No or some sun protection?
It’s possible that products like these could offer some added protection. But experts say they shouldn’t be used — or marketed — as a replacement for sunscreen.
Simply put, experts say it’s unfair and misleading to consumers.
“This kind of misleading information leads people to believe they are protected when they are not,” Kenet said. “People who think they are protected might not wear proper protection: sunscreen or protective clothing.”
And this is where the real risk comes in.
“You have to be careful with your claims,” Day said.
Day says that pills aren’t a safe replacement for sunscreen, and if you hate dealing with messy sunscreen application, there are other alternatives to protect yourself from the sun.
Day points out that even sunblock, which faces strict regulation by the FDA, isn’t foolproof for preventing a sunburn.
“Depending on the time of day, what your skin type is and how sensitive you are, you need to wear physical protection,” she said. “You need a hat. You need sun-protective clothing, you need sunglasses. I call it sun-smart behavior.”
Day further points out that while antioxidant supplements may help bolster sun protection, they’re no replacement for proven products.
“You’re guaranteed to burn if you don’t use sunscreen, and I would even go as far as to say you are guaranteed to burn if you take any supplement and don’t use sunscreen,” Day said.
“There’s no supplement available today that would replace the need for sunscreen. But I do believe that supplements can give you added and enhanced protection,” she said. “It’s unfortunate for [companies] to inappropriately market to consumers, because that will ultimately increase the risk of skin cancer and premature aging.”
5 tips for staying safe in the sun
Here are five tried-and-true ways to protect yourself against even the strongest rays.
1. Watch the clock. “The number one way to protect yourself is to stay out of the sun during peak sun times — 11 a.m. to 4 p.m.,” Kenet said. “This is especially true for people who are on a holiday and are out on the beach.”
2. Think about your threads. “I recommend protective clothing with a tight weave — long-sleeved T-shirts and broad-brimmed hats,” Kenet said.
3. Reapply your sunscreen. Day points out that applying even the most trusted, broad-spectrum sunscreen early in the morning won’t help you when it counts the most. “I see people burning every day who swear up and down that they use SPF and they reapplied it, [but] people aren’t reapplying like they say they are,” Day said.
If you put on sunscreen first thing in the morning, it’s critical that you reapply by 11 a.m. The American Academy of Dermatology (AAD) recommends SPF 30 or higher.
4. Increase your antioxidant intake. “A high antioxidant diet, like a Mediterranean diet, that’s high in fish, olive oil, almonds, nuts, [offers better sun] protection,” Day said. “It’s not all genetic.
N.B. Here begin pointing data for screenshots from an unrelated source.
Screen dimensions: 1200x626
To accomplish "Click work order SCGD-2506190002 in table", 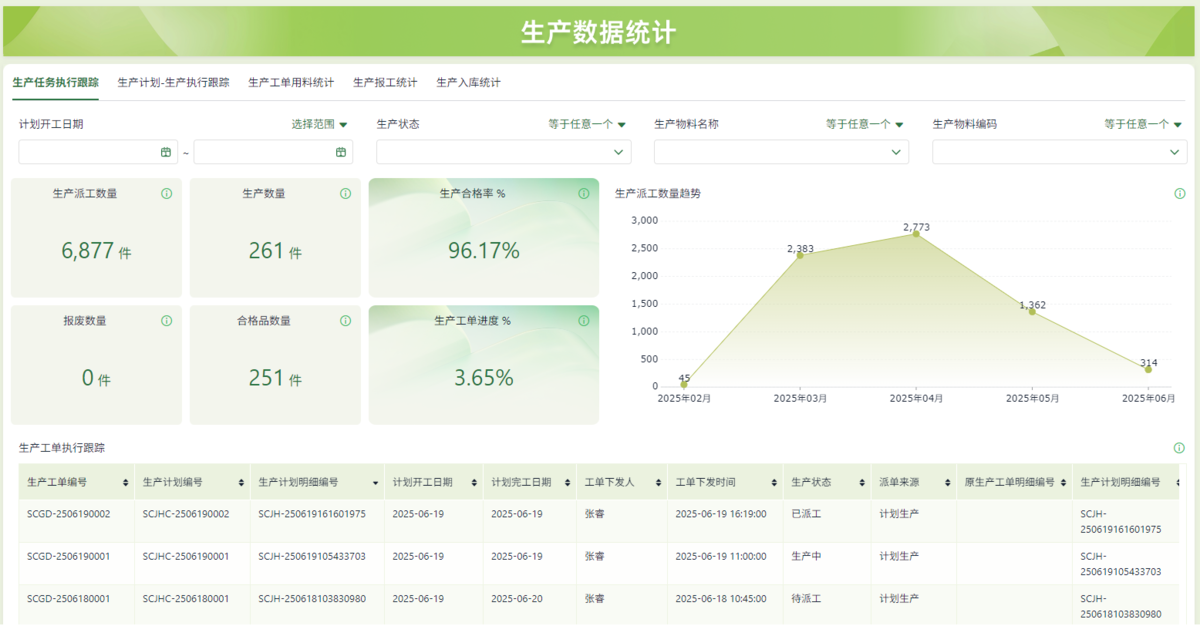I will (69, 514).
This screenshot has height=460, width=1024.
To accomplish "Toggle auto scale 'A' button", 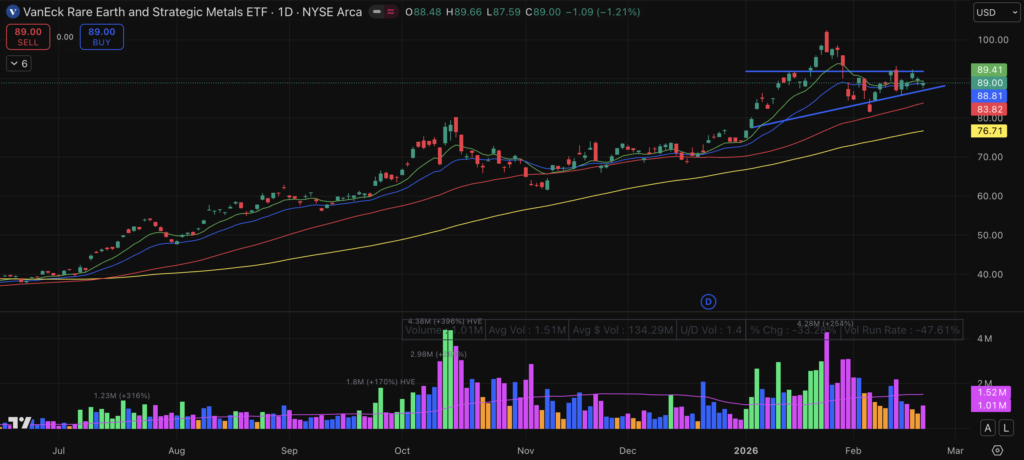I will [x=987, y=428].
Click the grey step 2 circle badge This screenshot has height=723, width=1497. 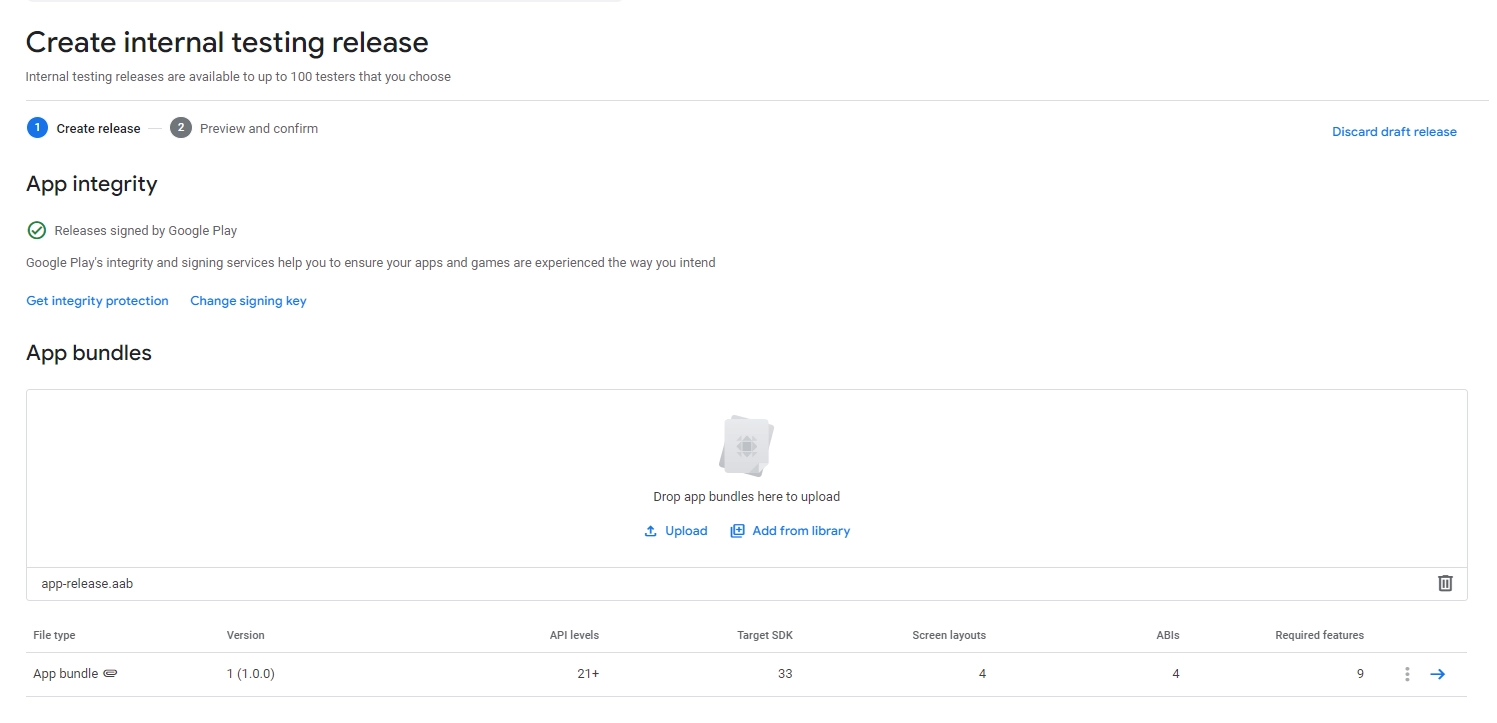181,128
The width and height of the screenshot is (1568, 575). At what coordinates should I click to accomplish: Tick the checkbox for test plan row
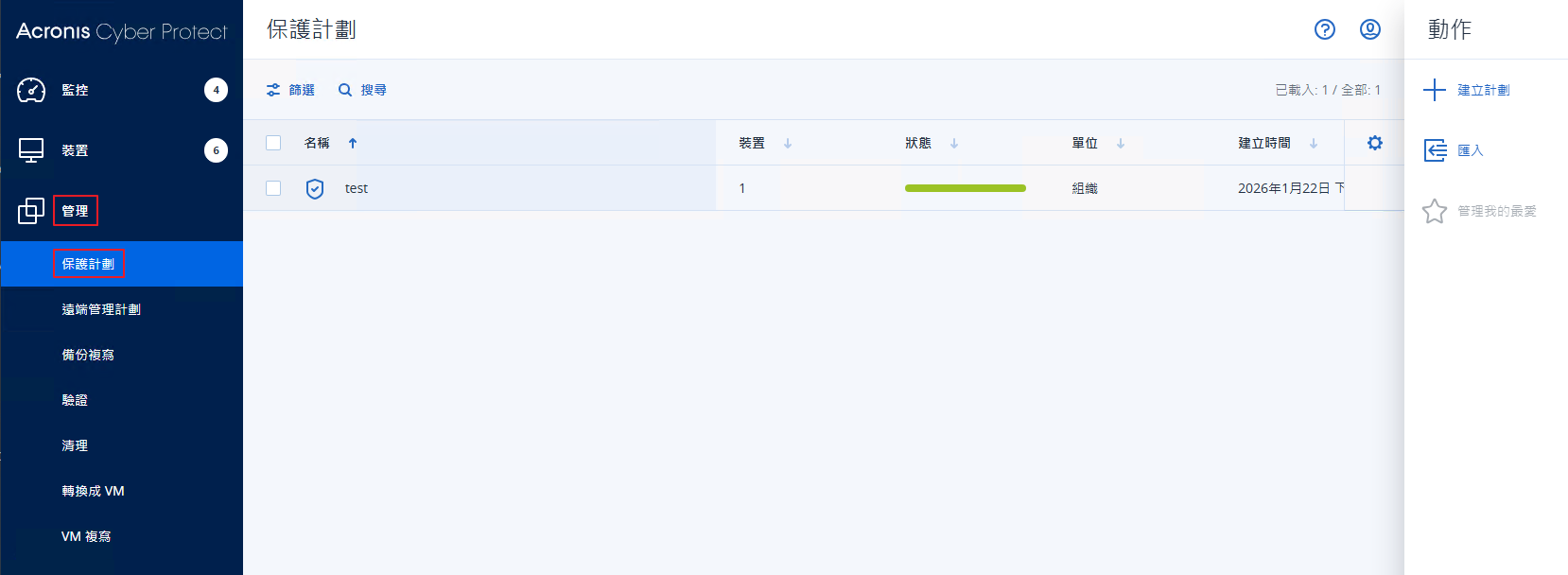click(x=273, y=188)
It’s because [people who eat this way] have, from their diet, antioxidants.”
It should be noted that while some of the supplements cited by the FDA do include antioxidants, this factor alone isn’t enough to protect the skin from harmful UV rays.
5. Treat your sunburn! If you do get sunburned, the AAD suggests taking cool baths to reduce heat and applying moisturizer to retain as much water in the skin as possible. Follow with an over-the-counter hydrocortisone.
If discomfort persists, aspirin or ibuprofen can help. And through it all, drink as much water as possible to avoid dehydration.
If you’re alarmed by your skin’s appearance or your symptoms don’t subside, contact a medical professional.